→ Trecho da página

Educação é a solução, mas não educação ideológica |
E como conseguir isso? Como mudar nossa
democracia? Não vejo outra saída que não a educação cidadã. ENTRETANTO...
educação cidadã não pode ser o que se tem feito na escola, com aquele conceito
de que “português, matemática, ciências, história... não são importantes, o
importante é o aluno se preocupar socialmente com o que me preocupo”. Penso que
devemos sim ter uma educação com conteúdos, e que tais conteúdos devem ser
ensinados e cobrados! Não acho sinceramente possível ser um cidadão pleno se
você não consegue ler e compreender corretamente em seu próprio idioma; não
acho possível ser um cidadão pleno se você não conhece matemática suficiente
para saber o quanto o aumento em um imposto ou no investimento em determinada
área representará; não acho possível ser um cidadão pleno sem saber realmente o
que significa efeito estufa, evolução bacteriana, OGM, substâncias químicas e
suas interações, e principalmente como a ciência chegou a isso tudo, como
funciona o método científico; não acho possível ser cidadão sem conhecer
história, e quando me refiro a conhecer história não quero dizer o que Marx ou
Mises pensam do assunto, mas que os fatos históricos sejam apresentados e que o
estudante possa tirar suas conclusões; e por último, não acredito em cidadãos
plenos sem um conhecimento básico do que é sua própria pátria, sua nação e as
diferenças entre ambas, sem saber o que é sistema político, regime político,
forma de governo, sem saber o como as leis são feitas, o que é sistema
bicameral ou unicameral, quais as atribuições do Executivo, Legislativo e
Judiciário em cada esfera pública... fala-se muito mal, hoje em dia, das aulas
de OSPB, e não sem uma certa razão, de fato, uma das coisas que tais aulas
faziam era a promoção do regime autocrático, mas precisamos algo nos moldes de
tais aulas excluindo-se seu teor ideológico (e sem colocar teor ideológico de
outra vertente, seja ela qual seja).
A cura para nossa democracia é... democracia! |
Em suma, nossa democracia vai mal, e
isso não é especulação, mas uma constatação. Como resolver isso? Com uma
ditadura de esquerda ou de direita? Penso que não, mas sim com o aprofundamento
da democracia, com maior participação popular consciente (sem ranço ideológico,
mas consciente do que está defendendo e porque o está defendendo) e com
educação não dogmática (seja esse dogma de direita ou de esquerda). Em suma, o
remédio para nossa democracia doente é... mais democracia! Pelo menos assim
penso eu, um não cientista político, um não historiador, alguém sem qualquer
formação em ciências sociais, mas um cidadão pleno que pensa que seu país pode
ser diferente.

→ O que fazer
[1] No texto sobre educação e democracia, troque "democracia" por "república" e reescreva tudo desde "Educação é a" até "educação cidadã. ENTRETANTO...".
[2] Segundo o texto sobre educação e democracia, qual é o remédio para a democracia doente?
Não é preciso consultar as entradas.

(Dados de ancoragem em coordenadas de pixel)
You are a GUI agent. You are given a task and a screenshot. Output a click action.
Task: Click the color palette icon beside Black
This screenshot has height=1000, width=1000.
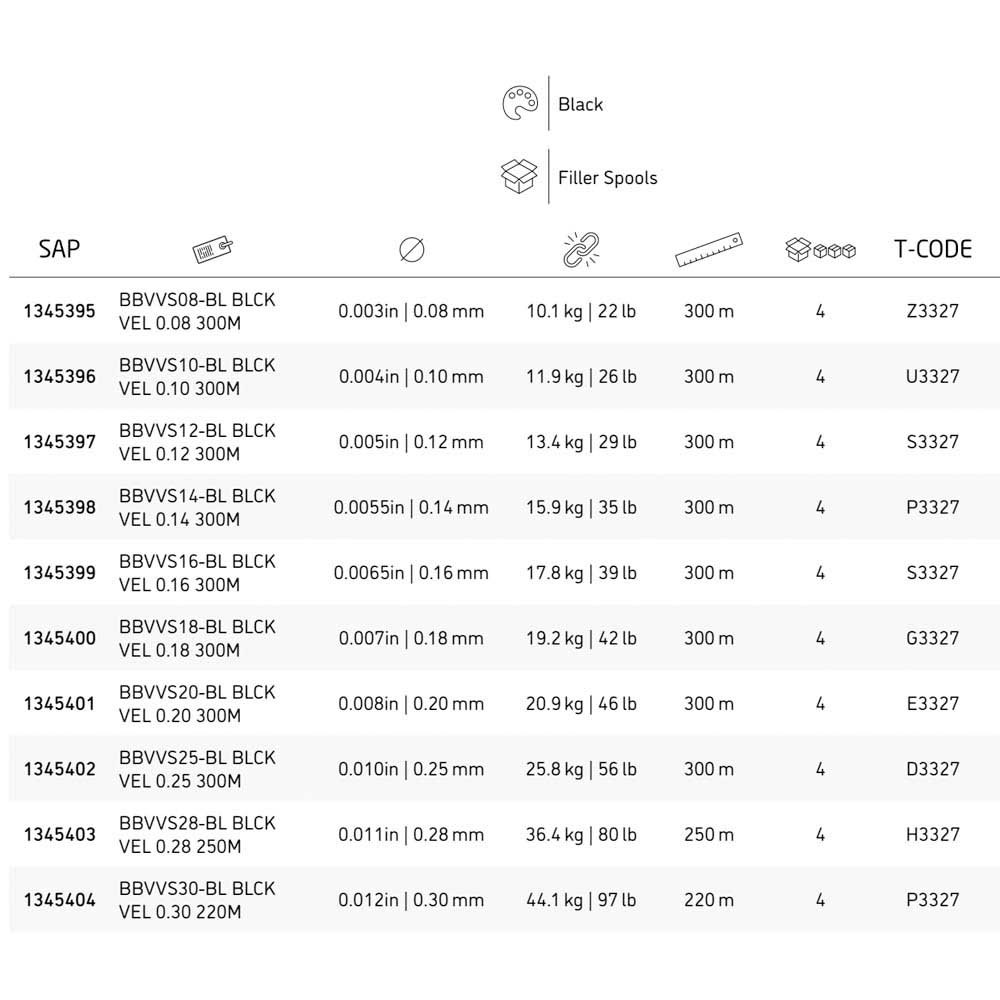[x=520, y=103]
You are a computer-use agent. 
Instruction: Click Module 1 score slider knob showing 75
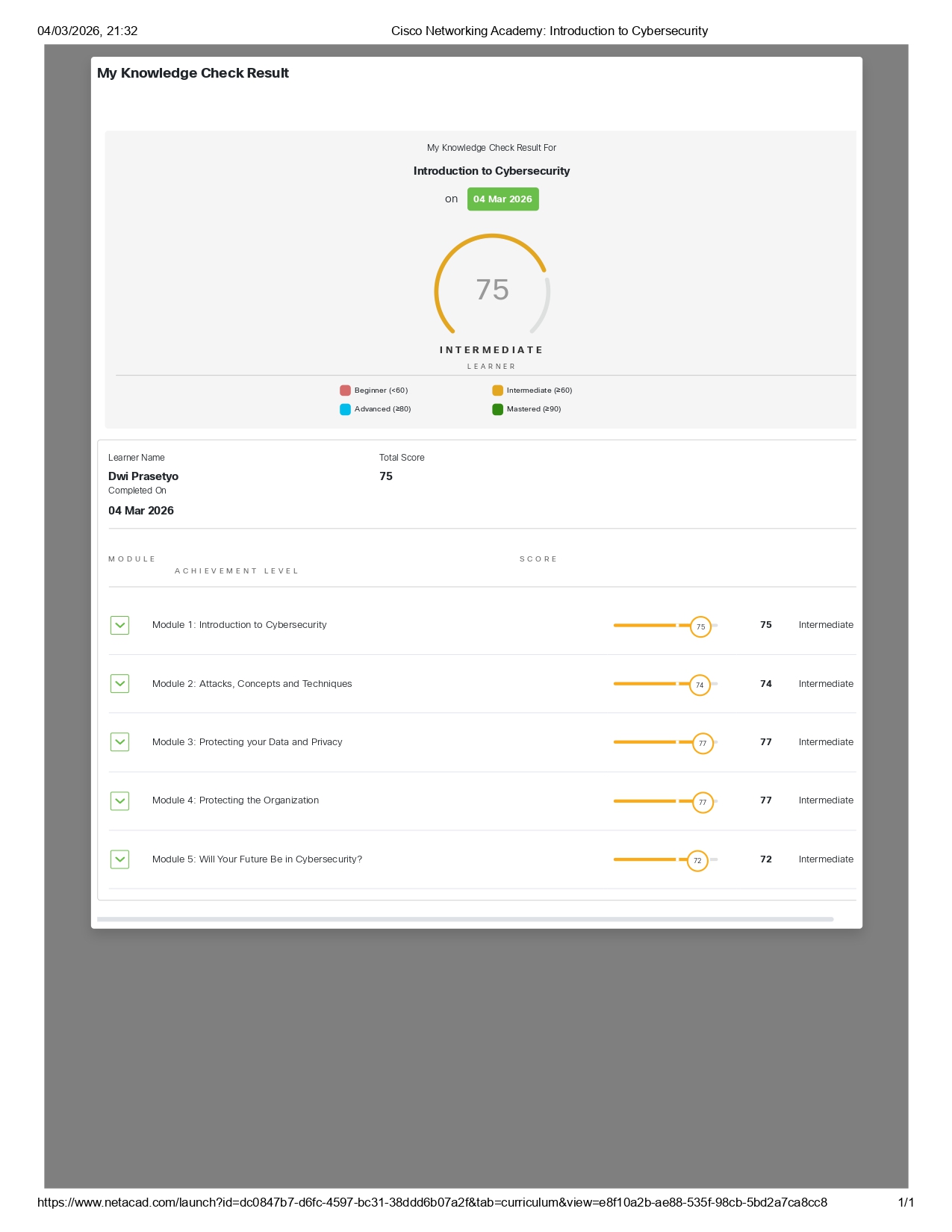click(700, 626)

→ Soluções dos exercícios
[1]
Educação é a solução, mas não educação ideológica |
E como conseguir isso? Como mudar nossa
república? Não vejo outra saída que não a educação cidadã. ENTRETANTO...

[2] Mais democracia.